The Benefits of Yoga

Psychiatrists have observed that children in today’s society have learned to internalise their stresses, and they are rather efficient at hiding distress and emotion since they do not want to worry their parents or caregivers. It has been found that mental health problems are more prevalent among children in Westernised countries today than ever before, and this is continually increasing. Since 2006, the use of anxiety and anti-depressant medicine in children, has increased by 80%. Yoga is a simple and mindful way of calming the mental fluctuations of our tamariki. M3 uses Mindfulness techniques, Movement and our Māori stories, to combat these mental challenges.

Yoga in the Hutt Valley

In 2017, Hutt City Council implemented a pilot project of Yoga in Schools. The council worked with Avalon Intermediate and yoga instructor Sara Warnock to pilot the programme. Two classes participated in a ten week programme, comprising two 45 minute yoga classes each week.

Hutt City Council along with Sara Warnock conducted pre and post-programme surveys, as well as some interviews. Questions were focused around mood and emotions, concentration and the classroom environment, and interactions and relationships. The students also had some pre and post-programme physical assessments conducted such as balance, flexibility and core strength. Finally, academic results were monitored during the programme, and compared to results at the start.

All pre and post-programme testing was also conducted with an additional class at Avalon Intermediate, whom did not participate in the yoga programme. Therefore all results were not only comparable for students’ self-reflection, but also in relation to their peers who did not have the opportunity to participate.

The results demonstrated many positive aspects of the Yoga in Schools pilot project including more students feeling calmer, improved self-awareness of emotions, some increased concentration levels, and more respectful interactions among peers. Students also had improved flexibility levels in their pre and post reach tests, increased strength in their core and improved balancing; in comparison with the class which did not participate in yoga, who showed decreased flexibility, decline in core strength and reduction in balance.

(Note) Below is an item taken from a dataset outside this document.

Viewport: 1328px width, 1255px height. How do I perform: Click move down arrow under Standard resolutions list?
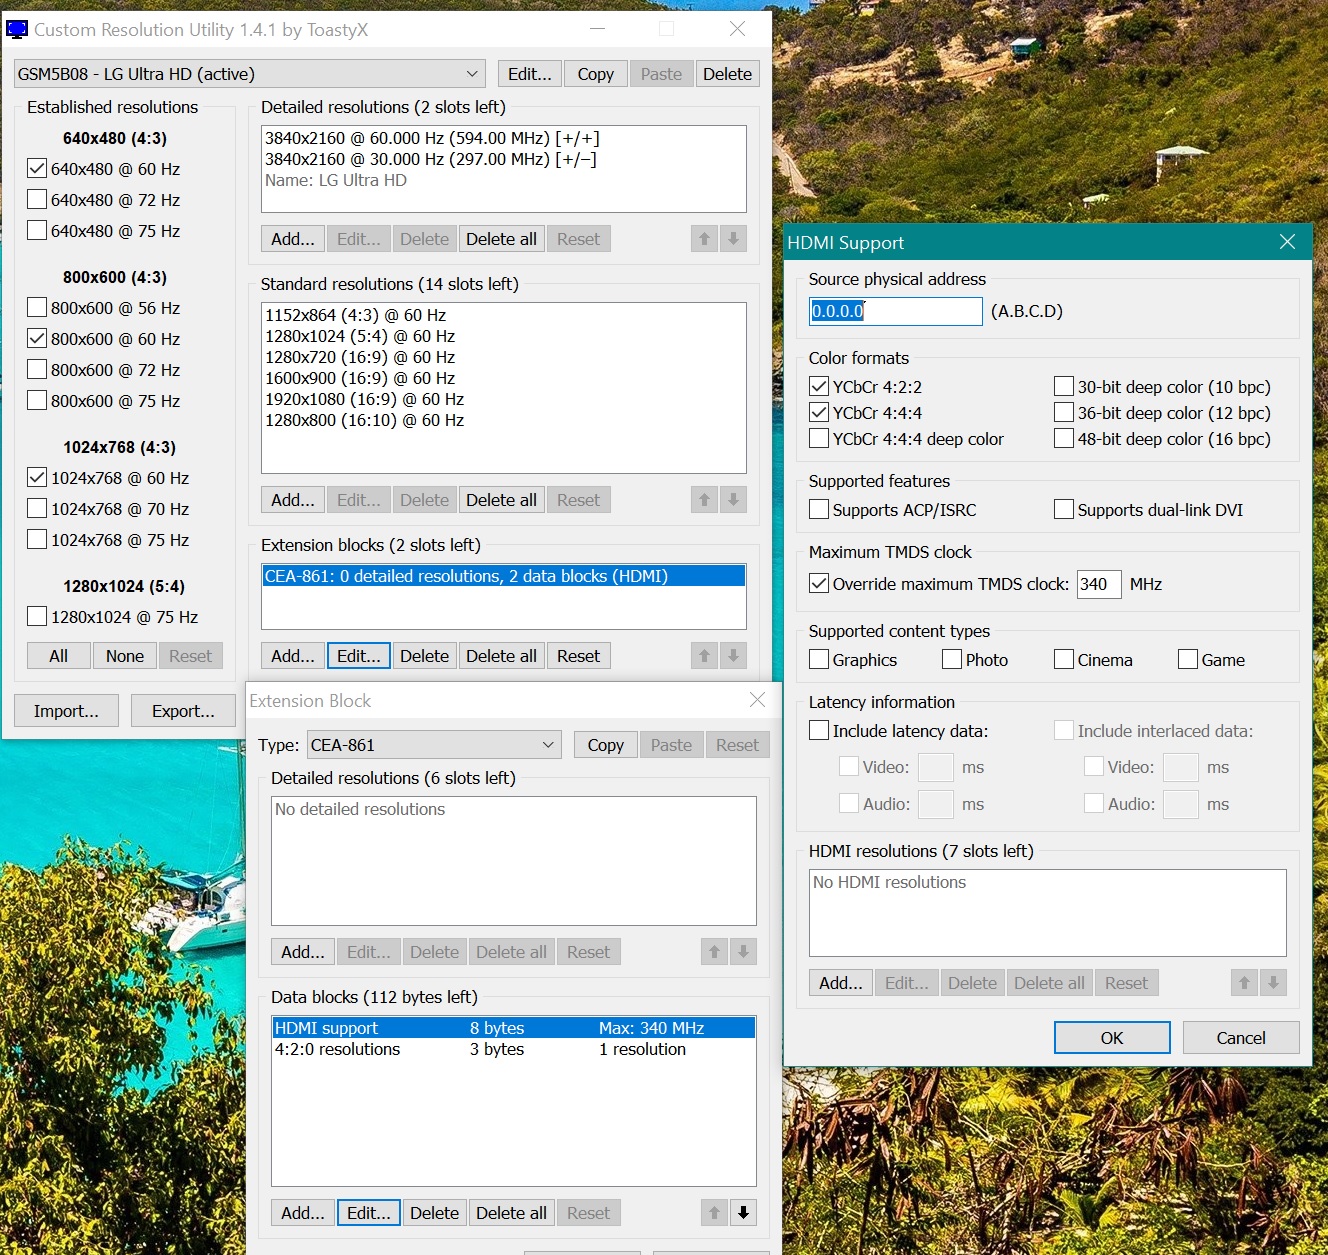pos(733,500)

Teachers of the two piloted yoga classes noticed that students were more aware of their emotions and found different ways of dealing with them since taking part in yoga. “We had kids that would swear a storm out of class, but now they just sit there and close their eyes and breathe” (Classroom teacher). Sara Warnock, the yoga instructor also noticed a shift in the level of sharing from students about their emotions, and participants in yoga started to describe their different emotions and what they felt in their bodies. 

Some comments were -

“Yoga is for us to relax, to feel better and to feel calm in sad and emotional moments”

“Yoga is something that can make us feel calmer and more relaxed in the days that we are mad or angry”

“It’s because when I’m afraid of something I say that: HAAAAAAA, (referring to the HAAAA breath). I do it because then I get braver”.